>> START Quoted passage

The area, home to a series
of major cultures over almost two dozen
centuries, is policed by two officials from
the National Institute of Culture who share
a bicycle to patrol the vast zone, located in one of the
driest deserts on Earth. "When I look at the
problems we face and the lack of funds to
combat them, I feel like a grain of sand on a beach being covered by a wave,"
Urbano said.
One of the most troubling
problems has been the surge in tomb-looting.
Typically scavenging the sands at night with
steel poles used to detect hidden tombs or
buried ceramics, the raiders have become bold. This
month, a pair of thieves could be spotted
from the air in broad daylight tearing open
a tomb near the citadel of
Cahuachi, a structure that dates to the
2,000-year-old Nazca culture that is
believed to have constructed the Lines.
A recession and record
unemployment have led some residents to
become professional relic scavengers. Only a
portion of the wealth hidden in tombs across
the coastal desert has been discovered. One
piece of ancient pottery can fetch $50, more
than a month's salary for day laborers, from
black-market dealers who then sell the pieces for several times that price
to Peruvian or foreign collectors.
Prized textiles and gold
ornaments sell for much more, often fetching
tens of thousands to hundreds of thousands
of dollars on the international market.

>> END Quoted passage

> _What the exercise asks_: List every kind of object from the tombs that the passage on tomb looting says is dug up or sold. The items after this point have no connection to the passage on tomb looting.

>> START Material provided

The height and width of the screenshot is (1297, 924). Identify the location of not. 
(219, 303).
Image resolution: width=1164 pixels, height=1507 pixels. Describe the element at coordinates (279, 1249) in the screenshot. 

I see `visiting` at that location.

>> END Material provided
>> START Material provided

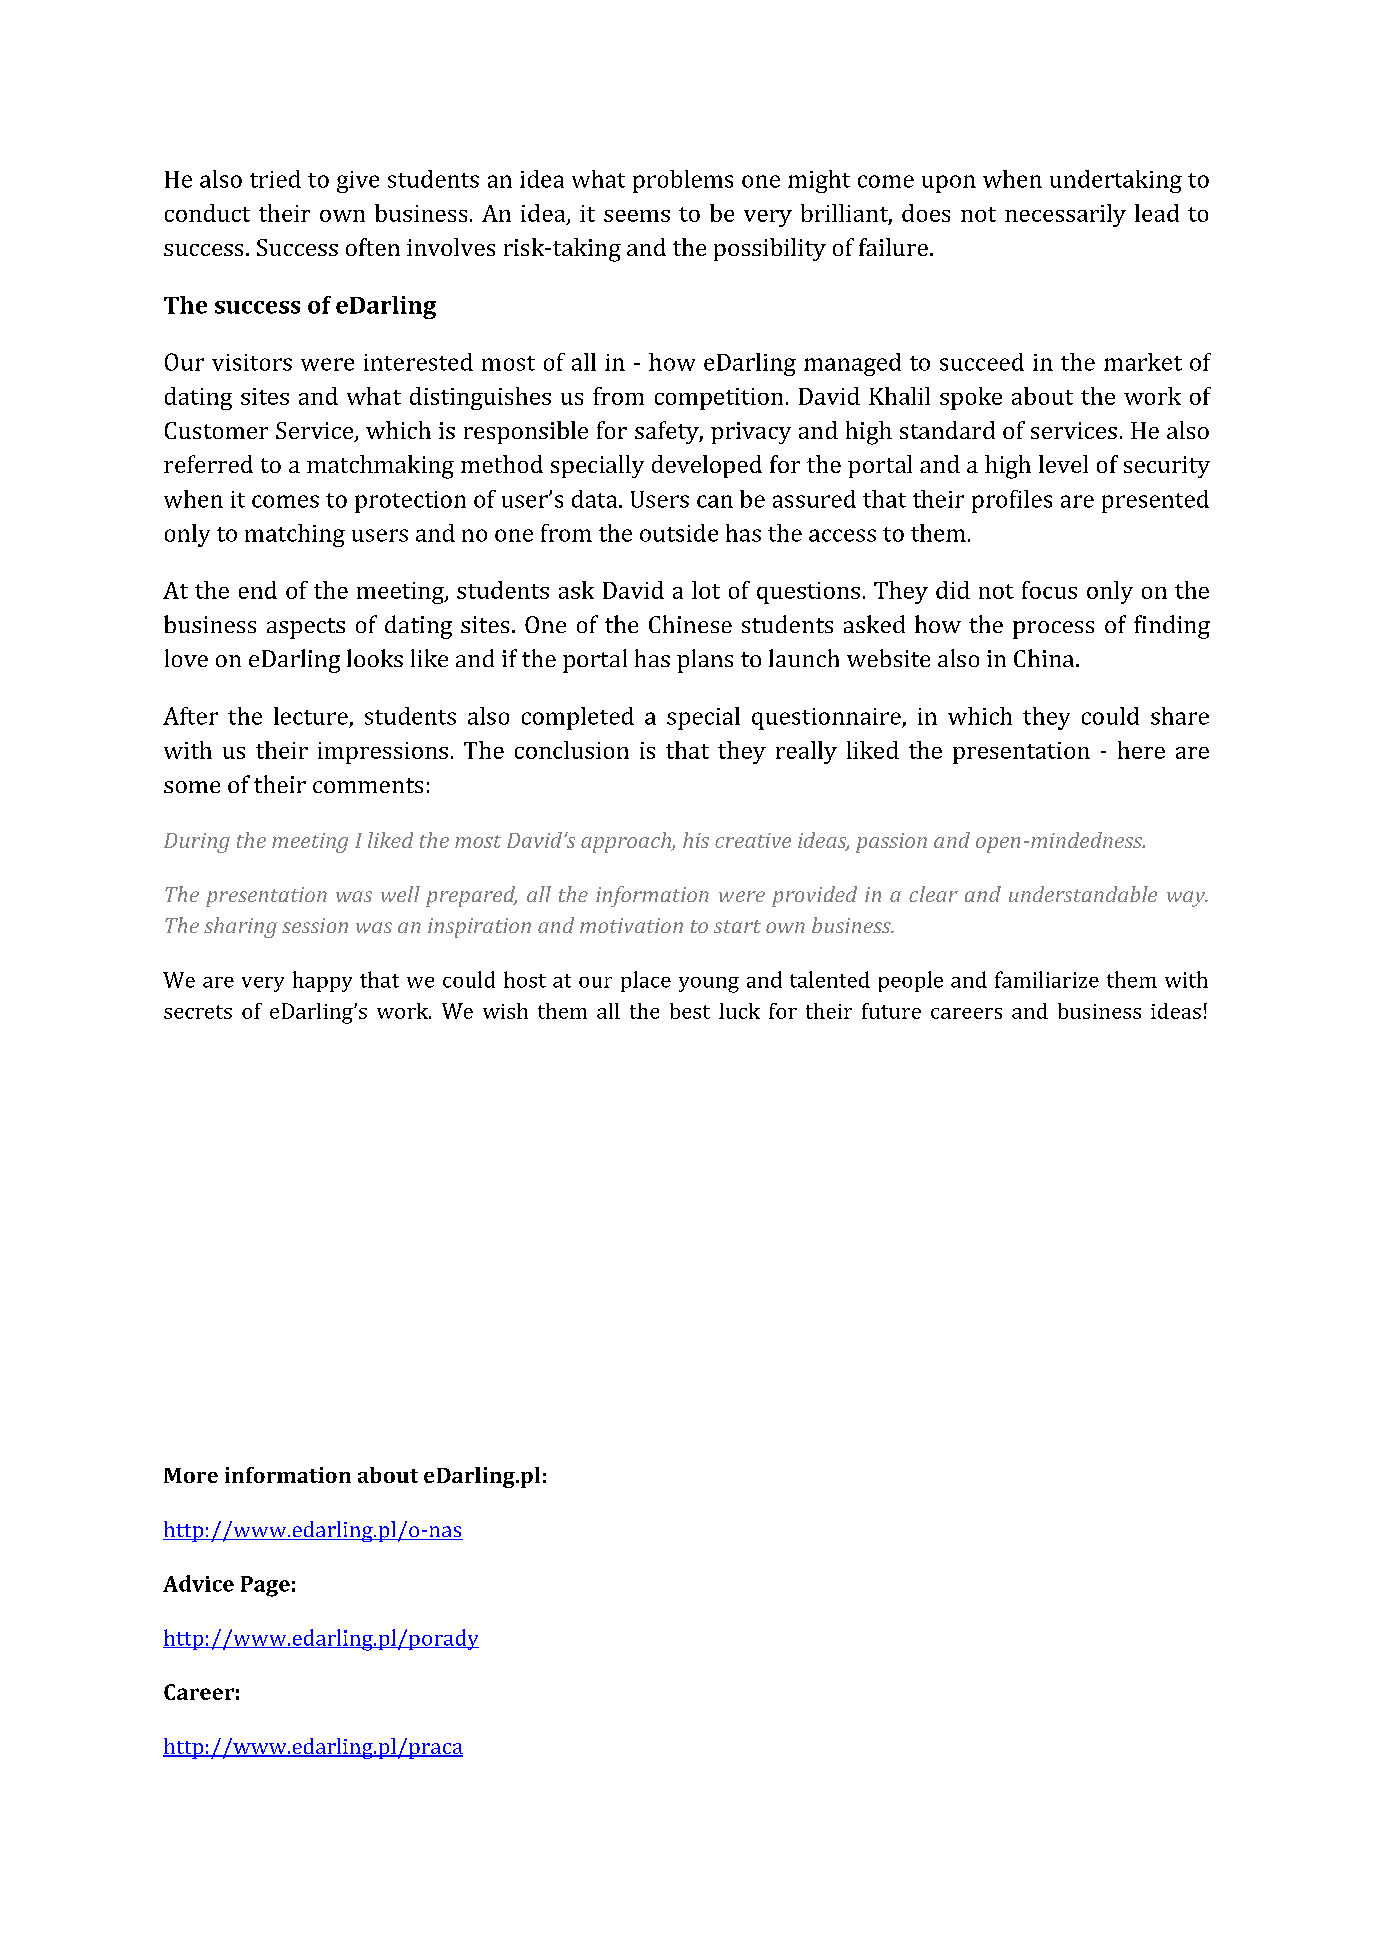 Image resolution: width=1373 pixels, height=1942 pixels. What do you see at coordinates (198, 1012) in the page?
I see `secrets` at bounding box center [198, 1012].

>> END Material provided

> _Task response_:
- Ceramics (pottery)
- Textiles
- Gold ornaments